• **About this task**:
Copy each line in the data below that contains the word "badge".

(Beginning of Given data)

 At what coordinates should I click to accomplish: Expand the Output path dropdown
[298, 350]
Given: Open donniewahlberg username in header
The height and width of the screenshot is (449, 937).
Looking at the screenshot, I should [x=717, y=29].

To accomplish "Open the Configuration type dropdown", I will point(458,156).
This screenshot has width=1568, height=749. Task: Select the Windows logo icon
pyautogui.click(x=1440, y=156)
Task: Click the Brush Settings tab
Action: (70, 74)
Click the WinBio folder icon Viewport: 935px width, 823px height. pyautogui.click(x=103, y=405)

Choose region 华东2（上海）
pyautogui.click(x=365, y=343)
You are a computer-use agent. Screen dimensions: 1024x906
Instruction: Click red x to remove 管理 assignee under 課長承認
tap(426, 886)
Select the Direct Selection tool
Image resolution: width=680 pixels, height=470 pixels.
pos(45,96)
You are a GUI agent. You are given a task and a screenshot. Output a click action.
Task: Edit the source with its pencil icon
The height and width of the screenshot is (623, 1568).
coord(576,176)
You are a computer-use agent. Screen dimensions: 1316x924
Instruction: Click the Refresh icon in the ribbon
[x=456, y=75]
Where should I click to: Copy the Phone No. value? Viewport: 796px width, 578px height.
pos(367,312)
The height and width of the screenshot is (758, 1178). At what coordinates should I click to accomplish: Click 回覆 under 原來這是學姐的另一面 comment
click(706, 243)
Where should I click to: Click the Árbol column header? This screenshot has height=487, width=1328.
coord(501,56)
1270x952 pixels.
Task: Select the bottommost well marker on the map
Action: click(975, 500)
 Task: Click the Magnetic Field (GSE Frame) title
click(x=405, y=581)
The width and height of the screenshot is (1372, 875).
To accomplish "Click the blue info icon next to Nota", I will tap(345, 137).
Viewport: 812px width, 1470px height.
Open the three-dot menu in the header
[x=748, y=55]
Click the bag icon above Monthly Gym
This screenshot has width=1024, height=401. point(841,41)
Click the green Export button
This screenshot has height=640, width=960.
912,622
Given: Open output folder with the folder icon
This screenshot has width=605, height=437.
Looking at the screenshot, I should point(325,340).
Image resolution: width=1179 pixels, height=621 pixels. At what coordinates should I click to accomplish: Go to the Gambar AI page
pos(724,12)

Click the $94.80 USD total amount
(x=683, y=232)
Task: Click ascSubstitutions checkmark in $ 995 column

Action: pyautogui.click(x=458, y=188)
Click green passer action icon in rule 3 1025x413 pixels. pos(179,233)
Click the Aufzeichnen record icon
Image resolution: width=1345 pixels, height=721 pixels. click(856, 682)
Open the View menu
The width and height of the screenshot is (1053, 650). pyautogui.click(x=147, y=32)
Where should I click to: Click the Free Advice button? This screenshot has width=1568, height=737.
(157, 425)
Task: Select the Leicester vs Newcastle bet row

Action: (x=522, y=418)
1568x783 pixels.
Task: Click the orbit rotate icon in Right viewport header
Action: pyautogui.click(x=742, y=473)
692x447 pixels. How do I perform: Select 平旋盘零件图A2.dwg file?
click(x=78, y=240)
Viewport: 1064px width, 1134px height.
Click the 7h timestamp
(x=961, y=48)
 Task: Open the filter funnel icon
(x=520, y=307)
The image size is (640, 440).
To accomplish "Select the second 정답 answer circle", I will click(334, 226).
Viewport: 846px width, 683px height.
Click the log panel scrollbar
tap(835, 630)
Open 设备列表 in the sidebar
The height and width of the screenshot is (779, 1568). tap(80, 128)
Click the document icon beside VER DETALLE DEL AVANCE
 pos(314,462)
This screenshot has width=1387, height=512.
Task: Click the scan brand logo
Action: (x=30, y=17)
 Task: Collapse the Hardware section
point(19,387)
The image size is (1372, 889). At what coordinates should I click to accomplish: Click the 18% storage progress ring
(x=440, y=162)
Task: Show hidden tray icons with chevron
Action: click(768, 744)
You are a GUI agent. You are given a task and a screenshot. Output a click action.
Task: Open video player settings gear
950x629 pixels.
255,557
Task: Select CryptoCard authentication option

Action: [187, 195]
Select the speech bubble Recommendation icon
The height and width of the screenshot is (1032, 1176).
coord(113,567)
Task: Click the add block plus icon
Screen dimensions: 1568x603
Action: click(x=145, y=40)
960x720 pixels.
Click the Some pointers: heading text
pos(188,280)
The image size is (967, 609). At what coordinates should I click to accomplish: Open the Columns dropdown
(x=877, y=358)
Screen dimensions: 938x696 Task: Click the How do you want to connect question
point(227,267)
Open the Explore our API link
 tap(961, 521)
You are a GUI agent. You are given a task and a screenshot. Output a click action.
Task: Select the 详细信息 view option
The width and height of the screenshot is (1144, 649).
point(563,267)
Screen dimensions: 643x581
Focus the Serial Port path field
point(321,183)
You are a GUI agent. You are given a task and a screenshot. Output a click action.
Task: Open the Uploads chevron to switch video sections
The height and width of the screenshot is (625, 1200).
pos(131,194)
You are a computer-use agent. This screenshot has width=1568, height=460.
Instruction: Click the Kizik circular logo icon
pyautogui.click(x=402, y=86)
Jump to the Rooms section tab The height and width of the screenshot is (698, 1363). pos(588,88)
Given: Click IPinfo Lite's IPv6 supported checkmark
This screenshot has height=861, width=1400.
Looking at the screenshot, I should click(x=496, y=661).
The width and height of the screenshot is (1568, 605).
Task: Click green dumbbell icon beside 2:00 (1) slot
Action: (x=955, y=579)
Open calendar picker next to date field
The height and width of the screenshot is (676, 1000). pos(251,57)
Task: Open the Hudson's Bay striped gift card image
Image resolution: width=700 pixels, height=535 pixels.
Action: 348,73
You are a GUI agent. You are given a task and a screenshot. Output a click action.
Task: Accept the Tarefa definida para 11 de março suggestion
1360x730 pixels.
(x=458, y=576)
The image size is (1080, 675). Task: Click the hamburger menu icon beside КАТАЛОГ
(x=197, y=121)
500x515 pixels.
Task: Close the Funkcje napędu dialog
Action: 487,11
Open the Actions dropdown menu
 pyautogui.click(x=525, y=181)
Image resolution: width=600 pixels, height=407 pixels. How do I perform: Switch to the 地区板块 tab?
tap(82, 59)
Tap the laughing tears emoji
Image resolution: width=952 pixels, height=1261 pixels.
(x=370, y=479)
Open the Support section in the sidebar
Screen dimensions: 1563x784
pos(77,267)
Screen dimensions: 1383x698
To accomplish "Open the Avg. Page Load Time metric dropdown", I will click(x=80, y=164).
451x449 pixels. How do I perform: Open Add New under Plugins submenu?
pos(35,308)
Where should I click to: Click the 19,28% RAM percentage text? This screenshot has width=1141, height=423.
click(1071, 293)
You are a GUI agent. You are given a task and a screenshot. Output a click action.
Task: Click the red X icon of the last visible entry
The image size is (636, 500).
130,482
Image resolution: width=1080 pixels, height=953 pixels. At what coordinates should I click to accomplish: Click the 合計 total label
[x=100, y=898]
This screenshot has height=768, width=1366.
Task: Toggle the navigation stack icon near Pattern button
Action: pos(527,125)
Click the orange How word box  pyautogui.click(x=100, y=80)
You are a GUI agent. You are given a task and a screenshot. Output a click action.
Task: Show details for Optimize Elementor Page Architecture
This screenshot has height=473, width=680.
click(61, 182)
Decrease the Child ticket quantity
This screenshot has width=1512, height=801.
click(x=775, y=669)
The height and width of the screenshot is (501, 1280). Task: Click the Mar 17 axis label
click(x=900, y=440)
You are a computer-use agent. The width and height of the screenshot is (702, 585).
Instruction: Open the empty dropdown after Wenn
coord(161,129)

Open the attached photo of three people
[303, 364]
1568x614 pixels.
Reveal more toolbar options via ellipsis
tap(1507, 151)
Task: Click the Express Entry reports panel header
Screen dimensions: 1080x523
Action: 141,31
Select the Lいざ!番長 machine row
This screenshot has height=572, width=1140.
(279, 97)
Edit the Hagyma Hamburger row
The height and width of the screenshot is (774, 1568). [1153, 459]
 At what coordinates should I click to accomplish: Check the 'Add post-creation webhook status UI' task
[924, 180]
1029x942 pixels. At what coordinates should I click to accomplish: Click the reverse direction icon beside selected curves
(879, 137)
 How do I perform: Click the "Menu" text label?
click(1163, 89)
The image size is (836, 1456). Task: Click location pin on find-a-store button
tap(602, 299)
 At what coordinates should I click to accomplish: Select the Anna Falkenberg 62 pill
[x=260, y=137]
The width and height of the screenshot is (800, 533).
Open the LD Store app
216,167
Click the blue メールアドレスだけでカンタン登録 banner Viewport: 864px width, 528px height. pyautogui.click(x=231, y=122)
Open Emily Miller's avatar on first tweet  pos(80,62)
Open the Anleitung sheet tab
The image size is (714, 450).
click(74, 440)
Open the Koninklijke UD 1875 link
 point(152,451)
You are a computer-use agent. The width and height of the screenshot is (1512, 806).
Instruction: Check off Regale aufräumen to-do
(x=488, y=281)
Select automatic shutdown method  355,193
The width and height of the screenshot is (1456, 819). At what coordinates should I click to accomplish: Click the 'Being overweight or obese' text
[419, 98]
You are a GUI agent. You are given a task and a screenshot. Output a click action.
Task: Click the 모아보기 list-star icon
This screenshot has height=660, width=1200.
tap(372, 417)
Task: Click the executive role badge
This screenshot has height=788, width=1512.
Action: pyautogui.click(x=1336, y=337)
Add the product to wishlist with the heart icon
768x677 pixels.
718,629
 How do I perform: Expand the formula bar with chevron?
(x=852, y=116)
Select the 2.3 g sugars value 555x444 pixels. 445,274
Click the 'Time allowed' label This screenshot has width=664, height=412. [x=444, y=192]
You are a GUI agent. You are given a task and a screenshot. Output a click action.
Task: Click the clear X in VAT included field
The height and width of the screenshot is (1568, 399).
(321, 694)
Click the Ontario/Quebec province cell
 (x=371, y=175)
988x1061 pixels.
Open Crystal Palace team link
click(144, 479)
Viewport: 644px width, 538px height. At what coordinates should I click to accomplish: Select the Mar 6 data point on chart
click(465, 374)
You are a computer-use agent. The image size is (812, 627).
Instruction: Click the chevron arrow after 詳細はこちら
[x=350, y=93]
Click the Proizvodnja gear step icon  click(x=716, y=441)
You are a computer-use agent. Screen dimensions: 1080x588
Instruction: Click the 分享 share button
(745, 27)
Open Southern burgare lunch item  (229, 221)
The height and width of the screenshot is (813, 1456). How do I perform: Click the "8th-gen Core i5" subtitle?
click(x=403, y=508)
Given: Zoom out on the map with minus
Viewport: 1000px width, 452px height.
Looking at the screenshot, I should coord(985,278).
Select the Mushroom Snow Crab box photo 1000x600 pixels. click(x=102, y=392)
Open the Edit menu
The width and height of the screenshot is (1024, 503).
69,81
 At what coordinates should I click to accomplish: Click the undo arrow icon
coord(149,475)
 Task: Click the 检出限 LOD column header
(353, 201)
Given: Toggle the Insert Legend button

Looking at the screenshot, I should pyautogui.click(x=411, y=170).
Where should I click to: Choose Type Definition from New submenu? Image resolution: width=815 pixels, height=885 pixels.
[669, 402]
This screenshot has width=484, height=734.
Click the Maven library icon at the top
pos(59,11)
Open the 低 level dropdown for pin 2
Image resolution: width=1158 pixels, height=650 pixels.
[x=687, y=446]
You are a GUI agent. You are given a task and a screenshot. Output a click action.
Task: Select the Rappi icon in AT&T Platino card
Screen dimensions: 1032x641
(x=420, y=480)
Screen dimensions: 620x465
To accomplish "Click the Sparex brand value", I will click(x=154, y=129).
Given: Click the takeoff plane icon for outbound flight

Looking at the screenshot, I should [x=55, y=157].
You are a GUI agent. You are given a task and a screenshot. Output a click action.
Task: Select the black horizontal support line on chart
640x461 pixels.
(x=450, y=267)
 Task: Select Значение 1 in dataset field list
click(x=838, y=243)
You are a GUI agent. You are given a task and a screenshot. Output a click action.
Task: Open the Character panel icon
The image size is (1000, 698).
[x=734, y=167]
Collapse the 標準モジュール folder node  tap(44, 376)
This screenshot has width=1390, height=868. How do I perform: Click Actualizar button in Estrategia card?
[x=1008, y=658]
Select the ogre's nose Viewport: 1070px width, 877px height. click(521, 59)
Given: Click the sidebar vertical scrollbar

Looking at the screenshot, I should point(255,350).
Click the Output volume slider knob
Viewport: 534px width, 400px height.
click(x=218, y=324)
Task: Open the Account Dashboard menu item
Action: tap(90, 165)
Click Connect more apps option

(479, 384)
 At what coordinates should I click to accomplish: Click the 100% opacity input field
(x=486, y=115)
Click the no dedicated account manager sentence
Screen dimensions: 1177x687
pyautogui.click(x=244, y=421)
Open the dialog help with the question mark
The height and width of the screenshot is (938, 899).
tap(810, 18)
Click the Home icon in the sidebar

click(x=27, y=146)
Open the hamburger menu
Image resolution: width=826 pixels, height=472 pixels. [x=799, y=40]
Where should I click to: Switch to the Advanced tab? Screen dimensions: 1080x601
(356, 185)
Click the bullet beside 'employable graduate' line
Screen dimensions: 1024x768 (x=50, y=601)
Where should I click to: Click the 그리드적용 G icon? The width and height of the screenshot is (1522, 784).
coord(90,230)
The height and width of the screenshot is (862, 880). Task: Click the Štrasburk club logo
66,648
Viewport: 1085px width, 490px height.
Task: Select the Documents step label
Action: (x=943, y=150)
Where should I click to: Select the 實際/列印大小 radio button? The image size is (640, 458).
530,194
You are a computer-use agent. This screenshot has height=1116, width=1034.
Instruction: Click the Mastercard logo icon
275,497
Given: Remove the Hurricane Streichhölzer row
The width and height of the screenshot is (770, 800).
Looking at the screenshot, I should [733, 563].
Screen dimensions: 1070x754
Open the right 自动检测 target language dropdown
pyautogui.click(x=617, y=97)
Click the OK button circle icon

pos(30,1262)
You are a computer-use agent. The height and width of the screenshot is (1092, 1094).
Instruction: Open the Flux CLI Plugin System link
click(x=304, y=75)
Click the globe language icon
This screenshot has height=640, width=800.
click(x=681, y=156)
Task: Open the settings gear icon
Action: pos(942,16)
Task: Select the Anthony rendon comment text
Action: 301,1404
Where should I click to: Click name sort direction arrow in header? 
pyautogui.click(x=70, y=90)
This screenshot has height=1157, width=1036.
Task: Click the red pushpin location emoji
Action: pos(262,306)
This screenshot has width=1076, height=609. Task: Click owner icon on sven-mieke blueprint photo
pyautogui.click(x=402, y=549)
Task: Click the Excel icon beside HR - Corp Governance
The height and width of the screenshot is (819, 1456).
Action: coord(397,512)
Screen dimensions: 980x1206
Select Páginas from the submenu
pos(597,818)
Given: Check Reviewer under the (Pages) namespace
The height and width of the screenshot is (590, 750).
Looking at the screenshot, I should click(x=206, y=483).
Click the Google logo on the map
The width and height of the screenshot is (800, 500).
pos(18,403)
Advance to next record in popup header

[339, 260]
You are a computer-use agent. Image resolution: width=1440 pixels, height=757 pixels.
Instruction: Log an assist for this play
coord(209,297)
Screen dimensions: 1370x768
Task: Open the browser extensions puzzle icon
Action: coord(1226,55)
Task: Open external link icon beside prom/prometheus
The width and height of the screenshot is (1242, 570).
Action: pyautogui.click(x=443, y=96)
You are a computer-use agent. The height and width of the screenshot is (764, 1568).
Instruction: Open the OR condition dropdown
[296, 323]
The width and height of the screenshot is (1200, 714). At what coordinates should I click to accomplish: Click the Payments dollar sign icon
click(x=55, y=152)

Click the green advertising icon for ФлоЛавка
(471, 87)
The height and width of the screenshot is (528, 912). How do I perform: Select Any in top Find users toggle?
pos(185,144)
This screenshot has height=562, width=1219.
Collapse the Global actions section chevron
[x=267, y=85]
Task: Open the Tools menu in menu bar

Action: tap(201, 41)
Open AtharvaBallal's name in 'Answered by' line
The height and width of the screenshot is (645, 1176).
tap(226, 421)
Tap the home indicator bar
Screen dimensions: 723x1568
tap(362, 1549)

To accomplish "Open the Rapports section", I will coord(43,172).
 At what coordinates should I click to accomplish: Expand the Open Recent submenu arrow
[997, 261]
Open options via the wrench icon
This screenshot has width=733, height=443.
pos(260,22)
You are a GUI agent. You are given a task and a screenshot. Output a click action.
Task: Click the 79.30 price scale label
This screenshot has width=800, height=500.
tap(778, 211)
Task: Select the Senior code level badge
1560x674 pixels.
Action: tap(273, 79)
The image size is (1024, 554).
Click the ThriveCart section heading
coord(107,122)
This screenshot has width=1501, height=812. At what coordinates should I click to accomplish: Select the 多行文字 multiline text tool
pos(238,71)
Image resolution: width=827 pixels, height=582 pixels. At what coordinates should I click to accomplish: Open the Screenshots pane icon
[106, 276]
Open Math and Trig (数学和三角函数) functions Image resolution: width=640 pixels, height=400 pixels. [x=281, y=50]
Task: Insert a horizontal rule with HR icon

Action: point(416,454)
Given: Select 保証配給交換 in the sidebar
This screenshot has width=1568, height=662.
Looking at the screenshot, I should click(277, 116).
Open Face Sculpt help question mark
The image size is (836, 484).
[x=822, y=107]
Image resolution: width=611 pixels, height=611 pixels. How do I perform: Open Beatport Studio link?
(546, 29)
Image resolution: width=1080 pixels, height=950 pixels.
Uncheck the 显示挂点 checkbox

(End of Given data)

• **Written answer**:
Task: Click the executive role badge
Task: Select the Senior code level badge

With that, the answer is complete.